--- EXERCISE AIM ---
Quote word for word the lines of the material, starting at the line that contains "Given: Click the Информације popup title" and ending with the last line of the material.

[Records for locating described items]
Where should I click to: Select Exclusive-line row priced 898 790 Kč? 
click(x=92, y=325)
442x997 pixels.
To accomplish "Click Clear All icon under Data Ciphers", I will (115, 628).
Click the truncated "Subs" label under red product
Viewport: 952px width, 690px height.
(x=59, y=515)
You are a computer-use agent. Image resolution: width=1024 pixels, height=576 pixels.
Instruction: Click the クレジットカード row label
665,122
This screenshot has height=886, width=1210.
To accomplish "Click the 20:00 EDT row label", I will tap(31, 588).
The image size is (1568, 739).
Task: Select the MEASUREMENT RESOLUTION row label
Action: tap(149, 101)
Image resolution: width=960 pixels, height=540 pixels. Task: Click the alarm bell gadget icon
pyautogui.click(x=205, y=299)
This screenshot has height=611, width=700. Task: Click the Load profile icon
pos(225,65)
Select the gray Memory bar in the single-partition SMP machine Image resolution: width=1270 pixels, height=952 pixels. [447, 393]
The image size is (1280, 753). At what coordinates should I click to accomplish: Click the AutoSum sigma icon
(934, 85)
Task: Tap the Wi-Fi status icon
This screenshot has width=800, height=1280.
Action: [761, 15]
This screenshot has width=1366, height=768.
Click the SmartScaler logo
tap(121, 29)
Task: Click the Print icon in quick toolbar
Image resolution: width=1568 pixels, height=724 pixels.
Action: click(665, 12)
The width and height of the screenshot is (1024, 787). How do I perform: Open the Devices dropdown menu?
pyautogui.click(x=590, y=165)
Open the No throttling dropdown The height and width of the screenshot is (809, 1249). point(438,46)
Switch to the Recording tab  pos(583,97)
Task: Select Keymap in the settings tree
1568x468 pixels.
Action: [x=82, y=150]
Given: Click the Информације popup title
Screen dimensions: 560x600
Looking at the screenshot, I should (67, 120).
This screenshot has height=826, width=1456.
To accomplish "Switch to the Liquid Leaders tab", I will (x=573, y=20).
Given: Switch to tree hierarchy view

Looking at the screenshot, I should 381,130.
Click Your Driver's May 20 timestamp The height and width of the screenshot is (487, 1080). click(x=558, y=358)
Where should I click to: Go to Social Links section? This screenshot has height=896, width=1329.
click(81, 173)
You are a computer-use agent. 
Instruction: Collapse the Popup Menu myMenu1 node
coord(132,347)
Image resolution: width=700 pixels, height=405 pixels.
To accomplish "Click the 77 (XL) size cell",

--- EXERCISE RESULT ---
Given: Click the Информације popup title
Screen dimensions: 560x600
Looking at the screenshot, I should (67, 120).
This screenshot has height=826, width=1456.
To accomplish "Switch to the Liquid Leaders tab", I will (x=573, y=20).
Given: Switch to tree hierarchy view

Looking at the screenshot, I should 381,130.
Click Your Driver's May 20 timestamp The height and width of the screenshot is (487, 1080). click(x=558, y=358)
Where should I click to: Go to Social Links section? This screenshot has height=896, width=1329.
click(81, 173)
You are a computer-use agent. 
Instruction: Collapse the Popup Menu myMenu1 node
coord(132,347)
Image resolution: width=700 pixels, height=405 pixels.
To accomplish "Click the 77 (XL) size cell",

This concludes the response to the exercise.